March 20, 2008
All over Connecticut, big, furry beasts are stirring.
It’s time for the state’s black bears to rouse from their winter slumber. With an estimated population of only 30 in 1992, as many as 500 specimens of Ursus americanus now reside in the Nutmeg State. Once confined to towns in the northwest corner, in the last few years bears have been spotted in every Connecticut county. (The animals are so ubiquitous, there’s even talk of following New Jersey’s lead, and allowing limited hunting.)
The state’s ursine health is probably the most striking example of just how hospitable Connecticut is to species that were once driven from the state -- and even a few species that were never indigenous.
The fisher is another impressive mammal that now thrives here. (Members of the weasel family, fishers are reclusive, smelly, agile, and aggressive. They eat just about anything.) Coyotes, once unknown east of the Mississippi River, began moving into Connecticut in the 1950s. Half a century later, their population is in the thousands -- and they’re making a habit of preying on suburbanites’ small pets. In 2002, the Department of Environmental Protection (DEP) determined that moose had moved back to the state. There’s evidence that bobcat numbers are up. The effort to reintroduce wild turkeys to Connecticut has perhaps been too successful, with the birds’ numbers now in the tens of thousands.
While it’s controversial -- government wildlife officials say it just can’t be -- many residents of the most remote parts of the state insist that mountain lions have returned. An abundance of deer and smaller animals provides ample food. And more and more credible witnesses have reported encounters with felines that are simply too big to be bobcats. (At a recent standing-room-only lecture on the subject in Somers, nine hands were raised in the response to the question, “How many here have seen a mountain lion in Connecticut?”)
There’s no debate over the reappearance of the nation’s symbol. Bald eagles vanished from the state in the 1950s, but by the early 1990s, they were back. The goal of 20 breeding pairs set by the Northern States Bald Eagle Recovery Plan was met in 2005. According to the DEP’s Council on Environmental Quality, “the eagle is representative of species, especially predators, that share similar habitat requirements: large areas of relatively undisturbed land near rivers or lakes where the birds can find adequate supplies of prey that are -- very importantly -- only minimally contaminated.”
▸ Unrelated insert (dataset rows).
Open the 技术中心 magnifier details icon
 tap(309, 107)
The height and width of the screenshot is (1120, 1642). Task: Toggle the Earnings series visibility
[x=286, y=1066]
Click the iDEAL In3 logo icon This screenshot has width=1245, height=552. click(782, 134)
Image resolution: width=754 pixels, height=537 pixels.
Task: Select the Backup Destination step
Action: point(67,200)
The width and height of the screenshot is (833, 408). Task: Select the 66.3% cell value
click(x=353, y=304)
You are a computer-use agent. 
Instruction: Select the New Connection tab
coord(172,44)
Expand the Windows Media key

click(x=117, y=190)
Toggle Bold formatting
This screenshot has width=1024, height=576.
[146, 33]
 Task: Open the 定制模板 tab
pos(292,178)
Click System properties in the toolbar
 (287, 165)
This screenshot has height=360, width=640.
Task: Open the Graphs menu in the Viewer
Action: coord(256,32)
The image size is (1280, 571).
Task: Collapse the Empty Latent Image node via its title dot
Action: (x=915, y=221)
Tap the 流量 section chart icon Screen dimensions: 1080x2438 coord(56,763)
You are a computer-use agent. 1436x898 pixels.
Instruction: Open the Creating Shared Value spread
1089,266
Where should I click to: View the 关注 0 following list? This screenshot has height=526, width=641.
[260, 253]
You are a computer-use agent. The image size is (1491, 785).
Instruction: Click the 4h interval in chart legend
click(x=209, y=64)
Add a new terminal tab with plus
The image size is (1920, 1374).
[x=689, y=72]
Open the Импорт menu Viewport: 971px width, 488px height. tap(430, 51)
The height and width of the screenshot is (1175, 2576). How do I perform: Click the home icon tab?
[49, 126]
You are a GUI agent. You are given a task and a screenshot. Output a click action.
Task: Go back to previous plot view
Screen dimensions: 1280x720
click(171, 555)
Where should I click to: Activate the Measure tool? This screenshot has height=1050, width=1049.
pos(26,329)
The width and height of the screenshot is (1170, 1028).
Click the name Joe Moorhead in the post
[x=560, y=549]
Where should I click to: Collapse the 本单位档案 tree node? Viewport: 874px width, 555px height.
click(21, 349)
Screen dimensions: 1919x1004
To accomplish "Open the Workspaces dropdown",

The fortunes of the osprey, a big bird that winters in South America but comes north between March and August, have also undergone what a DEP biologist called “a wonderful reversal.” In the 1970s, only six nesting pairs were left in the state. Thirty years later, hundreds of male and female ospreys are observed raising their chicks.
How can this be possible? How, in a state hand-wringing elites constantly tell us is being overrun by “sprawl,” can wildlife be thriving in Connecticut?
Contrary to the claims of politicians and activists who peddle the notion that “big box” retailers and “McMansions” are turning the Nutmeg State into a unsightly wasteland, Connecticut is full of forest. “Few places on earth,” a U.S. Forest Service official observed in 2001, “are likely to have as many people living among so much forest.” Sixty percent of the state is forested -- quite a change from a century ago, when nearly every tree had been chopped down for fuel and farmland.
Other Connecticut environmental indicators are strong, too. In the last two decades, the DEP’s index of six air pollutants (carbon monoxide, ground-level ozone, lead, nitrogen dioxide, particulates, and sulfur dioxide) improved by over a third. Sewage overflows into the state’s rivers have declined substantially. The reports submitted by water utilities to the state’s Department of Public Health show 99 percent compliance with purity standards. And nine out of every 10 inspections performed by the DEP finds industrial facilities in “full compliance” with environmental mandates.
In Connecticut, as in the nation, pollution has declined so precipitously -- and wildlife has rebounded so strongly -- that environmental bureaucrats and hysterical eco-activists have turned their attention to imaginary problems. (For example, the inevitable calamity of “global climate change,” the “farmland crisis,” and the “risks” from pesticides and genetically modified foods.)
Connecticut will always face environmental challenges. And few would argue that government should play no role in improving air quality and keeping water supplies safe. But if the Nutmeg State is the ecological nightmare alarmists claim it is, someone forgot to tell the animals.